Es ist für die eigene Selbstachtung und den Seelenfrieden wichtig, sich nicht mit geringfügigen Dingen aufzuhalten. Und es ist wichtig, als jemand gesehen zu werden, der das nicht tut. Ab und zu hat sich in meinem Leben irgendein Trottel wegen irgendeiner Blödheit entschuldigt, die er sagte oder tat. Und oft habe ich gnädig reagiert und so getan, als hätte ich den Vorfall vergessen. Dies ist eine nette Art zu zeigen, daß man eine große Seele hat, keine kleine. Und es ist eine nette Art, Trotteln subtil mitzuteilen, daß sie für einen so wenig zählen, daß man keinen Bock hat, sich an ihre Beleidigungen zu erinnern.

  1. Ehre deine Verpflichtungen – laß keinen Konflikt zwischen deinen Worten und Taten zu

Hier geht es um Verläßlichkeit und Integrität. Und es ist offensichtlich, warum dies wichtige Tugenden sind. Man wird es im Leben nicht weit bringen, wenn man als die Art von Person wahrgenommen wird, die Sachen nicht zu Ende bringt, auf die man nicht zählen kann, oder die das eine sagt und das andere tut. Manchmal ist es sogar notwendig, an etwas oder jemandem festzuhalten, selbst wenn man erkannt hat, daß man die falsche Entscheidung getroffen hat. Manchmal ist Aufhören oder einen Rückzieher machen schlimmer, als bei einer schlechten Idee zu bleiben.

Und ich schlage das nicht bloß vor, weil es einen „sozialen Preis“ hat, Verpflichtungen zu brechen oder es sich anders zu überlegen. Im Leben erwerben wir uns ein Ansehen vor anderen – und vor uns selbst. Andere beobachten unsere Handlungen und verallgemeinern, beurteilen uns als verläßlich oder unzuverlässig, etc. Aber ich beobachte meine Handlungen auch – und ich verallgemeinere nach ihnen und frage mich faktisch: „Was für eine Art Mann bin ich?“ Und: „Was für eine Art Mann will ich sein?“ Wenn ich mich ständig dabei sehe, wie ich Verpflichtungen breche oder es an Integrität mangeln lasse, werde ich mich dementsprechend beurteilen. Das Ansehen, das ich vor mir selbst erwerbe, ist weit wichtiger als das, welches ich vor anderen erwerbe. Ich kann eine Menge Menschen täuschen – aber es ist ganz schön verdammt schwer, mich selbst zu täuschen. Das bringt uns zu…

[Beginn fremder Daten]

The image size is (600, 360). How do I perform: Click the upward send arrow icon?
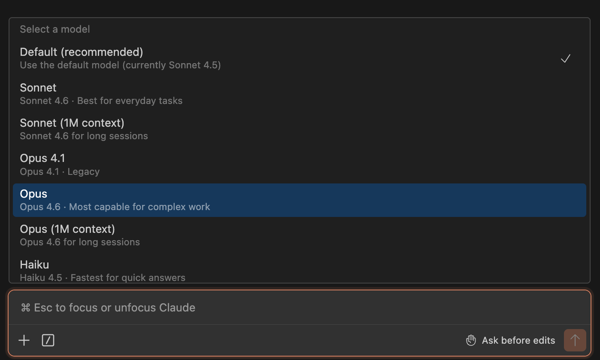pyautogui.click(x=575, y=340)
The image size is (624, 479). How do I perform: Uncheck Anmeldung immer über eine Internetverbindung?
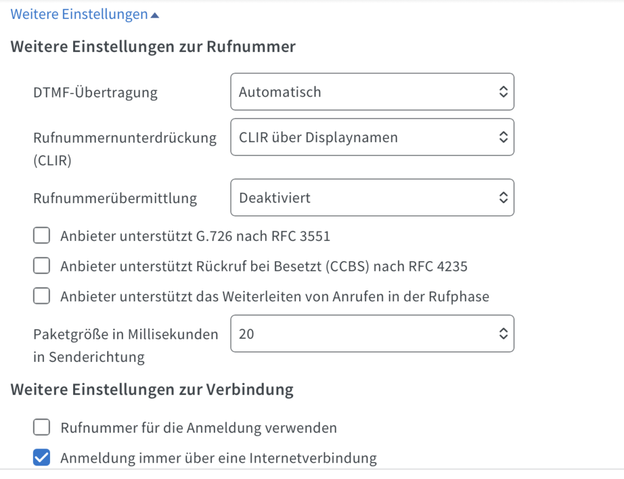coord(41,458)
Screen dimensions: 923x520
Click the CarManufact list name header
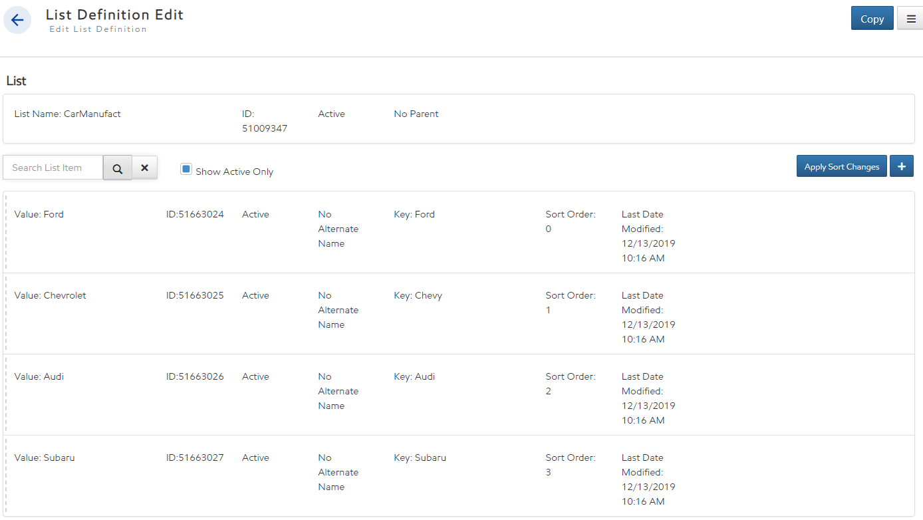pyautogui.click(x=67, y=114)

  1. Gib dich nicht der Eitelkeit, Protzigkeit oder Showmacherei hin. Mehr sein als scheinen.

Es gibt ein altes deutsches Sprichwort: besser Sein als Schein. Erscheinungsbilder sind wichtig, und wir schauen auf jene herab, die keinen Stolz auf ihr Erscheinungsbild haben. Aber andererseits gibt es diejenigen, die völlig auf die Art von Erscheinungsbild versunken zu sein scheinen, das sie auf andere projizieren. Diese Leute werden Narzißten genannt. (Nun ja, ich erinnere mich schon daran, daß ich einen Essay mit dem Titel „I am an Off-the-Chart-Narcisssist“ geschrieben habe, aber das war in Wirklichkeit eine Kritik daran, wie Narzißmus von Psychologen gemessen und definiert wird.) Narzißmus existiert in Wirklichkeit in einem Kontinuum, und jeder hat zumindest ein bißchen davon. Wir alle sind jenen begegnet, die mehr als ihren Anteil davon haben – die amerikanische Gesellschaft ist voll von ihnen.

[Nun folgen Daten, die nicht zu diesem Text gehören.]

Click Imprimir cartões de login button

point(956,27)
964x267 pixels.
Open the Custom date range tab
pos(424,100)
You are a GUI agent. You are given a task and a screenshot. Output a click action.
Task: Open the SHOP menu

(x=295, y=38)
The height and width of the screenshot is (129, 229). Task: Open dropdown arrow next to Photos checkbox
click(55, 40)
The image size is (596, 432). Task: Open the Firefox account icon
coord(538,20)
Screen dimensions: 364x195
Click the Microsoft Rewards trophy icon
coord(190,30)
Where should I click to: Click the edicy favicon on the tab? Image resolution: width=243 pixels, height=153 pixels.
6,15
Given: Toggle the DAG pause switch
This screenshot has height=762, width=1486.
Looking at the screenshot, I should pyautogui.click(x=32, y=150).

Ich versuche mein Verhalten auf Fälle zu überwachen, wo ich etwas eindeutig nur sage oder tue, um „Eindruck zu machen“. Ich erwische mich zum Beispiel manchmal dabei wie ich ein pedantisches Argument anbringe, nur um der anderen Person faktisch zu sagen: „Ich bin auch zur Schule gegangen – viel Schule.“ Ich geißle mich in Gedanken wegen solcher Ausrutscher, und ich bin draufgekommen, daß ich, während ich älter werde, immer weniger in so etwas verfalle.

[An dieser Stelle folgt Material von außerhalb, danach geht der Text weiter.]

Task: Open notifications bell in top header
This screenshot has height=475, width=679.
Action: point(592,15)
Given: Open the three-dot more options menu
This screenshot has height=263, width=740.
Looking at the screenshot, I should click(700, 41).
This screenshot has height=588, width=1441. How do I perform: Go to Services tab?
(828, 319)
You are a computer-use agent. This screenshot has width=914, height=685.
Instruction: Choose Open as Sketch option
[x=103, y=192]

Wir hegen Verachtung für Leute – besonders Männer -, die auf die Projektion eines vorgetäuschten Images konzentriert sind; oder die dabei erwischt werden, wie sie „ihre Rolle“ spielen“ (was Jung die „Persona“ nannte). Und solche Leute können sich im Grunde selber nicht respektieren. Sie sind vielleicht in der Lage, andere zu täuschen, aber sie können sich selbst nicht täuschen – nicht für immer.

  1. Sprich nicht unnötig.

Dies stammt aus dem Kodex der Ritter; aus dem Kodex der mittelalterlichen Ritterlichkeit. Spezifisch habe ich es aus Wolfram von Eschenbachs Parzival (frühes dreizehntes Jahrhundert). Tatsächlich ist es das Prinzip, das den jungen Parzival in Schwierigkeiten bringt, als er nicht nach seinen Gefühlen des Mitleids handelt und den Gralskönig fragt, was ihn schmerzt. „Ein Ritter sollte nicht unnötig sprechen“, denkt er bei sich – und versagt dadurch vorerst bei der Suche nach dem Gral.

Wolfram deutet damit an, daß Kodexe einem manchmal in die Quere kommen können. Wenn man ihnen zu starr folgt, können sie ihrem Zweck in Wirklichkeit schaden und uns dazu bringen, falsch zu handeln. Manchmal müssen wir, wie in Parzivals Fall, Regeln beugen und nach unseren eigenen natürlichen Instinkten und Gefühlen handeln. Tatsächlich ist dies eines der wichtigsten Dinge, die ich meinen Lesern darüber vermitteln kann, einen „Kodex“ zu haben.

Es genügt nicht, Regeln zu haben, man muß sie auch intelligent und menschlich anwenden können. Und manchmal bedeutet das, Regeln zu brechen. Aber das Wissen darum, wann oder wie es in Ordnung ist, das zu tun, kann aus keiner Regel kommen: es wird durch Erfahrung erworben. Man entwickelt in gewissem Sinne eine „Fertigkeit“ für das Wissen, wie man einen Kodex anwendet.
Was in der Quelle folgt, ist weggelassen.